-------- Records for the task

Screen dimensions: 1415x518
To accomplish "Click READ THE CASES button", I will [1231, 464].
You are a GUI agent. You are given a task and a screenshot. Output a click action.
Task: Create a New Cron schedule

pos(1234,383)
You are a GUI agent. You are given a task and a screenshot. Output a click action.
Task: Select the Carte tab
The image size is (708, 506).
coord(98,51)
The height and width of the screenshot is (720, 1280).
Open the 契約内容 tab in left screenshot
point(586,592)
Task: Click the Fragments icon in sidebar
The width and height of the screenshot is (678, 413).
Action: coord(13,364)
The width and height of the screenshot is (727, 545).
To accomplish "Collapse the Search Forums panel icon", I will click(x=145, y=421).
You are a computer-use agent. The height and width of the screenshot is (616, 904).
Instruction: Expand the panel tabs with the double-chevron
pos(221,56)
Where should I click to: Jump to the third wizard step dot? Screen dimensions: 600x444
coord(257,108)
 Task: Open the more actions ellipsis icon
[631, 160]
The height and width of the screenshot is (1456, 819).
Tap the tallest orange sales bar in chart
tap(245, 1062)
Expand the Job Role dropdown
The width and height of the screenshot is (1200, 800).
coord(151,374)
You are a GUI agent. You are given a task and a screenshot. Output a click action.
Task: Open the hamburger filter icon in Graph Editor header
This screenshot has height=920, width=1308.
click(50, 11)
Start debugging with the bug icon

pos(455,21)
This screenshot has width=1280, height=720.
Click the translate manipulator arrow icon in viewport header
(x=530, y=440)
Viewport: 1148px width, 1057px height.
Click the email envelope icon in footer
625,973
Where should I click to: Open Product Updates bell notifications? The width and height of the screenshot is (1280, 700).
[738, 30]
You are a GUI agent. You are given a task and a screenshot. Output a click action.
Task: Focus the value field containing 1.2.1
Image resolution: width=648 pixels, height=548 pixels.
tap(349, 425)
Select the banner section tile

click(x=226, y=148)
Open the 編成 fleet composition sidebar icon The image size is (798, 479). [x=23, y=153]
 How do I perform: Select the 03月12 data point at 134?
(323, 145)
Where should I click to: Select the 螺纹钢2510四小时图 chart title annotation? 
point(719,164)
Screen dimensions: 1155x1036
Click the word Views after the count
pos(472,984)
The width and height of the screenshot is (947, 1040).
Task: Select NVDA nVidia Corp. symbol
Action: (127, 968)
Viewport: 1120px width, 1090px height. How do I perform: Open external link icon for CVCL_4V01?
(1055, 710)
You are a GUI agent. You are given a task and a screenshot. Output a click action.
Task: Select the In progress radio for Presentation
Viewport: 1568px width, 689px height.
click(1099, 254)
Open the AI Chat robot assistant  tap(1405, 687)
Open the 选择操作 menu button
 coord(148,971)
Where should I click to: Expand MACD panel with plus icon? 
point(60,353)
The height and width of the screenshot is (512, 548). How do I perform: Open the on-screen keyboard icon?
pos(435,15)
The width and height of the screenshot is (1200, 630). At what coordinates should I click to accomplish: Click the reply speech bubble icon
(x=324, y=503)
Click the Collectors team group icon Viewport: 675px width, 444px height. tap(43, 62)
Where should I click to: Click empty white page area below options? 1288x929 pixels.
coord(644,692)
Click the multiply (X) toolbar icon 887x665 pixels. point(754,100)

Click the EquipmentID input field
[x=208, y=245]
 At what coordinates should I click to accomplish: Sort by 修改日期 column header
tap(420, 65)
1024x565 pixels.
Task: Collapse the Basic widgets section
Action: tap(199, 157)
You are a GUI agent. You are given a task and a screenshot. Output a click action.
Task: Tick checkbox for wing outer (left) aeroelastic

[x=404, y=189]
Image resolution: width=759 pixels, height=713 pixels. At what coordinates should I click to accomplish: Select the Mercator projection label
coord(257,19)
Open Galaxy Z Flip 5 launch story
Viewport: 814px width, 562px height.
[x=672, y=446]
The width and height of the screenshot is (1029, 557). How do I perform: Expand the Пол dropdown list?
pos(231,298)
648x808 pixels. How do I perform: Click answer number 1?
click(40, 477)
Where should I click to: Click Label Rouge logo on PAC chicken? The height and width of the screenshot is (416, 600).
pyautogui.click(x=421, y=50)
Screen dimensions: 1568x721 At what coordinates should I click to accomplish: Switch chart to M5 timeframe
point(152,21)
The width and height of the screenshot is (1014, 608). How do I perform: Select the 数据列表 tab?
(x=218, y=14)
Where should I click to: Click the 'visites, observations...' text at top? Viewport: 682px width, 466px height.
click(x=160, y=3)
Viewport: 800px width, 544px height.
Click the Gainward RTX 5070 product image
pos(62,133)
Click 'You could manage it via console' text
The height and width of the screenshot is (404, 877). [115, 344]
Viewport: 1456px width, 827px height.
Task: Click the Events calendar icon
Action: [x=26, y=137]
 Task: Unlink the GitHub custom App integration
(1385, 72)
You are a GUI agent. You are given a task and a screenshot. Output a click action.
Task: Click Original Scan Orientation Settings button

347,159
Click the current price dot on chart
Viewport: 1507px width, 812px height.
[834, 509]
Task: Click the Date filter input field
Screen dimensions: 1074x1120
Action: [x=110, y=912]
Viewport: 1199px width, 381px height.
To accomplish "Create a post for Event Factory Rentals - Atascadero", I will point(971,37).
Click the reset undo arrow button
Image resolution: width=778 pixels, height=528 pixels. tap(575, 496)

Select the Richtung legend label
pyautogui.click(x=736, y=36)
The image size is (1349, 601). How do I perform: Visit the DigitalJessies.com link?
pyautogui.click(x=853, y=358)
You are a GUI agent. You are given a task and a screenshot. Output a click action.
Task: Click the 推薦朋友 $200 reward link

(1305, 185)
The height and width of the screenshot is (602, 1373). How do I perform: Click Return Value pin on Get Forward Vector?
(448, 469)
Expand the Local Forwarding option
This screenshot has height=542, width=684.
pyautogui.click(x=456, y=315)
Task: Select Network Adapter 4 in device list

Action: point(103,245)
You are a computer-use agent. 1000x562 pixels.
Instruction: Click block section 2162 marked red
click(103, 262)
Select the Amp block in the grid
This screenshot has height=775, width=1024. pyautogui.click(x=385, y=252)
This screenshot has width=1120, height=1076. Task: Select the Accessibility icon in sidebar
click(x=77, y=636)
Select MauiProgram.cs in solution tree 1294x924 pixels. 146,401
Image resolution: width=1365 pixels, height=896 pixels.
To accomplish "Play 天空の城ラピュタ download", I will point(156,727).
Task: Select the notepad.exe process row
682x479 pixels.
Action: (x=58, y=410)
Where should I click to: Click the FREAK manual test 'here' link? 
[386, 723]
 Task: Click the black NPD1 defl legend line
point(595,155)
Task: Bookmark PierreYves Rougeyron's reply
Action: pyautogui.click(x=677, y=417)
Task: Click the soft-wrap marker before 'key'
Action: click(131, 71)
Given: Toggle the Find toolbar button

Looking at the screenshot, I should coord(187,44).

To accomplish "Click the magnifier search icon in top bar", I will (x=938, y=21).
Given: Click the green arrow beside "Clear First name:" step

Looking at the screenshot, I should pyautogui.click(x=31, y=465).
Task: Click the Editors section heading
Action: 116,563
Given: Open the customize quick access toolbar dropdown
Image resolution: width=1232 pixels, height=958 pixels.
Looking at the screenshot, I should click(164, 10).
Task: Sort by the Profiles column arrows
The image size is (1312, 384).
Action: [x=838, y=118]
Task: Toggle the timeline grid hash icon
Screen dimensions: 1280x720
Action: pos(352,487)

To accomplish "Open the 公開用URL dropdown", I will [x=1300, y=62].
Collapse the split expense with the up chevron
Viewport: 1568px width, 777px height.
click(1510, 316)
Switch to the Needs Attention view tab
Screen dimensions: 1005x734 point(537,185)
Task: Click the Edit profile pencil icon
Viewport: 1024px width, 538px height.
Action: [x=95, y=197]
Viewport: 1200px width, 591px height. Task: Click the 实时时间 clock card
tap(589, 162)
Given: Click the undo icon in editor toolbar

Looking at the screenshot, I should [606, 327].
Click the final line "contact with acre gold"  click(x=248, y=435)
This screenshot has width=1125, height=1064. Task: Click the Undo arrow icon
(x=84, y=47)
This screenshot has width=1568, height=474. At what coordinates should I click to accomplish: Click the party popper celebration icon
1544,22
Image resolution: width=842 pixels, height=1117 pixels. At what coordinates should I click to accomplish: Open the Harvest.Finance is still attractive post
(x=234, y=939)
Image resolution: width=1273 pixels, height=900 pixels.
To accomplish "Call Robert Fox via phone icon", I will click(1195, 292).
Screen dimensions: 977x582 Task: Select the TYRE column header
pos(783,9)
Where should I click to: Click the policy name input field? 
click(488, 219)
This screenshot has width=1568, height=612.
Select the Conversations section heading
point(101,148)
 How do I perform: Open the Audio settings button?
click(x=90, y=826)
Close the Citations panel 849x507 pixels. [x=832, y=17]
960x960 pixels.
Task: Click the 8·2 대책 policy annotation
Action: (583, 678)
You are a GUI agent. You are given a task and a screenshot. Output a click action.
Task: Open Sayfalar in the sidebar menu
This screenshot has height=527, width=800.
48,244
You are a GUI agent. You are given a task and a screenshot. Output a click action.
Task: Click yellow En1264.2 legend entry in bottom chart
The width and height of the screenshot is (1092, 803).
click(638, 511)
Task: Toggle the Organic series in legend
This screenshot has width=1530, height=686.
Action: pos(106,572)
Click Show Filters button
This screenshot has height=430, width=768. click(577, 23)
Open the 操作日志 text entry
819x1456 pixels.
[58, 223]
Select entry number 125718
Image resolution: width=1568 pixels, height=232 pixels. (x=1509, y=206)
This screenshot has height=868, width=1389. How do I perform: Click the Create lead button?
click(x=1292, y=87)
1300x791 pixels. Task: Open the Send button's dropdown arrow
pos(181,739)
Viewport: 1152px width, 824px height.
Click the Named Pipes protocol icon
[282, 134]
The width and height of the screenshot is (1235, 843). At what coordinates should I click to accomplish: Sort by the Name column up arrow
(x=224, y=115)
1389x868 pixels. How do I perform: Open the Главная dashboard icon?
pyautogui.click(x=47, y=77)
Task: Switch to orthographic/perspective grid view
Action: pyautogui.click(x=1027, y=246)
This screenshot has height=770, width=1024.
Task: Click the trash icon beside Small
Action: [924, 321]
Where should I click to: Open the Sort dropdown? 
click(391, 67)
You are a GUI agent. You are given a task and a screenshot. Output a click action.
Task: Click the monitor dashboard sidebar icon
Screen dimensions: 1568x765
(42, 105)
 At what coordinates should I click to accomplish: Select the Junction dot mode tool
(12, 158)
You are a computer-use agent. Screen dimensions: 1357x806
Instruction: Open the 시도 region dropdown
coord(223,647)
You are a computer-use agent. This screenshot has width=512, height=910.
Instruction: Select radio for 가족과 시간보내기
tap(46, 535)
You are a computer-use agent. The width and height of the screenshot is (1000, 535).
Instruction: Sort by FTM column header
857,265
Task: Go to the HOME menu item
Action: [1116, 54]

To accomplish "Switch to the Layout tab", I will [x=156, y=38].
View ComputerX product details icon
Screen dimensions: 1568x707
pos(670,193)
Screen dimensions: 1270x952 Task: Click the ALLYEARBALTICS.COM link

----------------

Task statement: Please output exactly the lines between the one holding "Task: Select the Carte tab" and the one holding "You are a computer-use agent. The height" in the records above, inclusive, and nothing more.

Response to the task:
Task: Select the Carte tab
The image size is (708, 506).
coord(98,51)
The height and width of the screenshot is (720, 1280).
Open the 契約内容 tab in left screenshot
point(586,592)
Task: Click the Fragments icon in sidebar
The width and height of the screenshot is (678, 413).
Action: coord(13,364)
The width and height of the screenshot is (727, 545).
To accomplish "Collapse the Search Forums panel icon", I will click(x=145, y=421).
You are a computer-use agent. The height and width of the screenshot is (616, 904).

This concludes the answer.